Archive for Sunday, August 10, 2008
Adding the insult of a distressed health system to a quake injury
Remember the July 29 earthquake that rocked Southern California but produced no injuries?
It turns out there were at least two broken bones after all. So says a UC Irvine Medical Center doctor who treated Jesus Rodriguez, an unlucky chap who came tumbling off the roof of a house he was working on when the temblor struck.
And that was just the beginning of Rodriguez’s troubles.
“If the news media were correct and the quake … was a drill, I’d say health services gets an F,” Dr. Michael Menchine said. “You just can’t make this stuff up.”
Rodriguez, 25, lost a full-time job recently when his uncle’s construction business went under. So he began joining other day laborers each morning at the Home Depot on Beach Boulevard in Stanton, queuing up and hoping for work.
Three or four times a week, he lucked out.

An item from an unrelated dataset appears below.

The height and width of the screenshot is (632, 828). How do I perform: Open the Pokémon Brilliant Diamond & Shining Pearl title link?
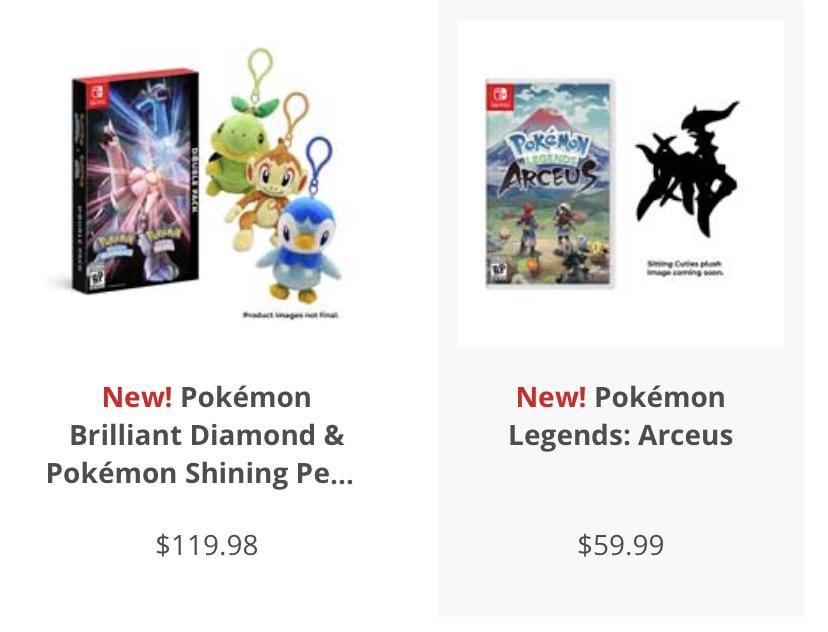(x=206, y=435)
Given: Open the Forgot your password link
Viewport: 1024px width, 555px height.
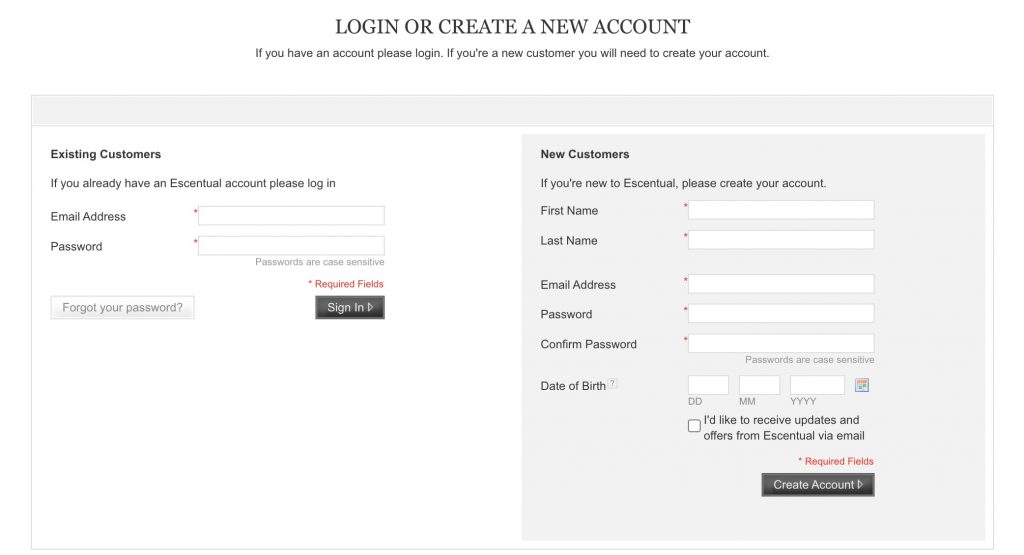Looking at the screenshot, I should [122, 308].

Rodriguez is a U.S. citizen and Orange County native who speaks English, all of which helps at times when contractors come trolling for crews. He’s also got a lot of experience, in everything from carpeting to window installation to masonry.

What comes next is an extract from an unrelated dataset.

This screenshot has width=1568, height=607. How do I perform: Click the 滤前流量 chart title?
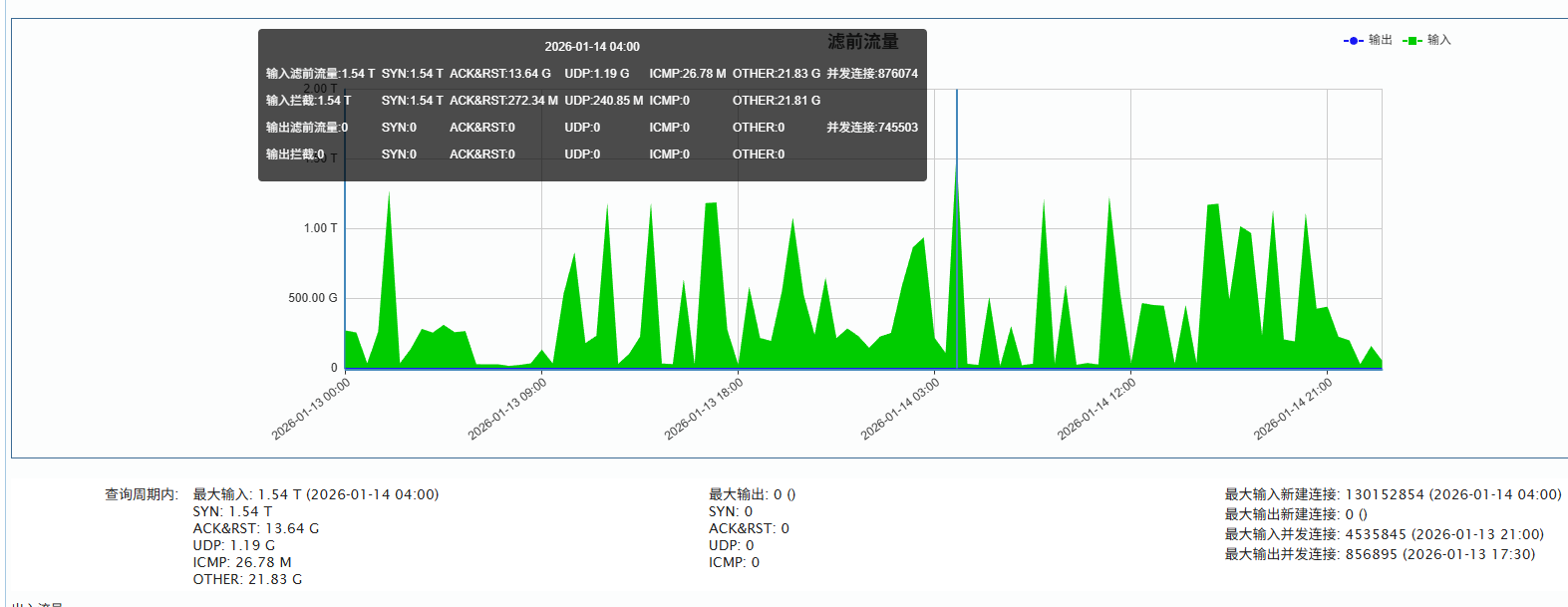coord(863,42)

It irks him, he said, that he has to compete for those jobs against illegal immigrants. When I asked how many of the guys were illegal, he chuckled.
“Like, 90%,” he said.
It’s not just the competition that bugs him. He believes wages are driven down by illegal immigrants, who are easily exploited by employers.
On the morning of the earthquake, a man pulled up in a white pickup and hired Rodriguez and two other guys. Rodriguez didn’t know the other two. Little was said on the way to the job except that it involved roofing, and it would pay $10 an hour.
Two hours into the shingle job, Rodriguez was on the sloped roof of a one-story house when he suddenly felt like he was on a boat in rough seas. He could feel himself teetering on the edge in the quake, and he managed a quick look down.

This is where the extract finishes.